292 軽蔑

矢崎若菜は元々むかついていたが、店員も服を選ぶのを嫌がっているのを聞いて、その怒りが一気に爆発した。「さっきは店長があなたに私たちの服を選ばせるように言ったでしょう?店長の言うことを聞かないつもりですか?」

連れてきたからには、服を選ぶのを手伝うべきだ。

それに、彼らはテレビ番組の撮影に来ているエンターテインメント界のスターで、こんな底辺の店員とは格が違う、身分はもっと上なのだ。

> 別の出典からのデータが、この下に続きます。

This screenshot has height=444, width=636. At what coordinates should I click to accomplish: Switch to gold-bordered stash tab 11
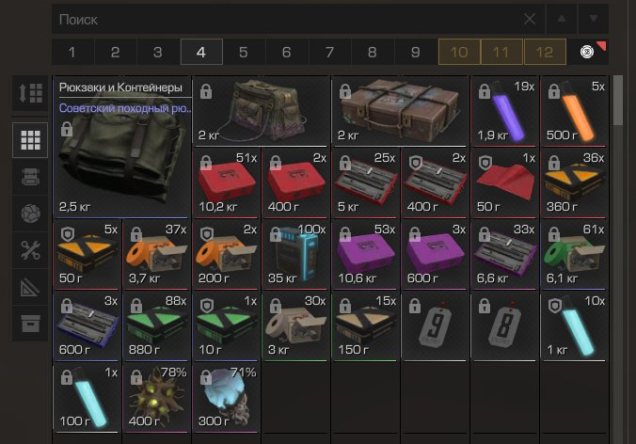(501, 52)

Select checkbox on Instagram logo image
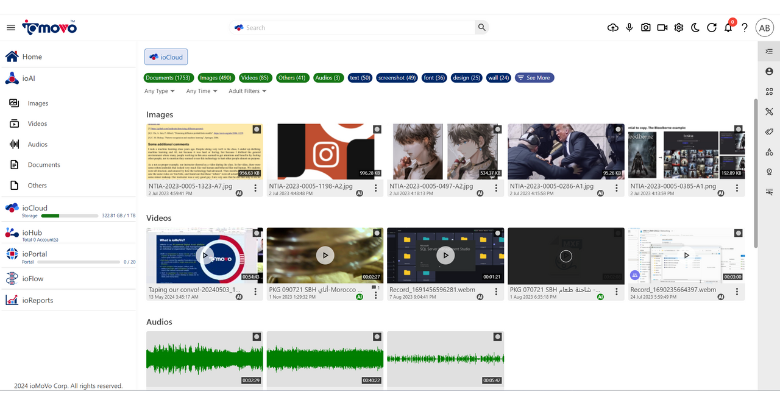pyautogui.click(x=376, y=130)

服を選ばせるなんて、彼女を持ち上げているようなものだ。

矢崎若菜の目に浮かぶ軽蔑の色を、麗子ははっきりと見て取った。彼女も怒りを覚え、「もし二人とも私たちの店で働きたくないなら、今すぐ出て行ってもいいわよ。ここはあなたたちが駄々をこねる場所じゃないし、私もあなたたちを甘やかすつもりはないわ」

二人とも、まだ矢崎家でお坊ちゃまお嬢様気取りでもしているつもり?

番組を見ていた時から、麗子は矢崎美緒と矢崎若菜が嫌いだったが、今彼らの人に対する態度を見て、さらに嫌悪感が増した。

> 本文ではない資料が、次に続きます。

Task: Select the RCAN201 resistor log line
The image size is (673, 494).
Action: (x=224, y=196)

番組を見ていた時、麗子は店長にも文句を言っていて、店長もこの二人に良い印象を持っていないことを知っていたので、彼らの苦情を恐れてはいなかった。

たとえ苦情を言われても、この二人のために服は選ばないつもりだ。

矢崎美緒は、この店員がこんなに気が強いとは思っていなかった。店で働き続けるために、態度を軟化させた。「ごめんなさい、お姉さん。さっきは私たち二人が悪かったわ。私、服のコーディネートの仕方がわからないの。お姉さん、助けてくれない?」

そう言って、彼女は目をパチパチさせ、目を赤くした。

しかし店員の麗子は依然として動じる様子もなく、冷たい声で言った。「私にはあなたみたいな お姫様の服のコーディネートなんてできないわ。私にはうまくできないから、ご自由にどうぞ!服とアクセサリーを選んだら、自分でメイクアップアーティストのところに行って化粧してもらってね」

少し間を置いて、彼女は続けた。「働く気があるなら残ればいいし、やる気がないなら今すぐ出て行ってもいいわよ」

そう言うと、麗子は背を向けて出て行った。

もうこの二人とは関わりたくなかった。番組のスタッフがこの二人を嫌うのも無理はない。

お坊ちゃまお嬢様の態度で、店で働きに来るなんて、まったく笑止千万だ。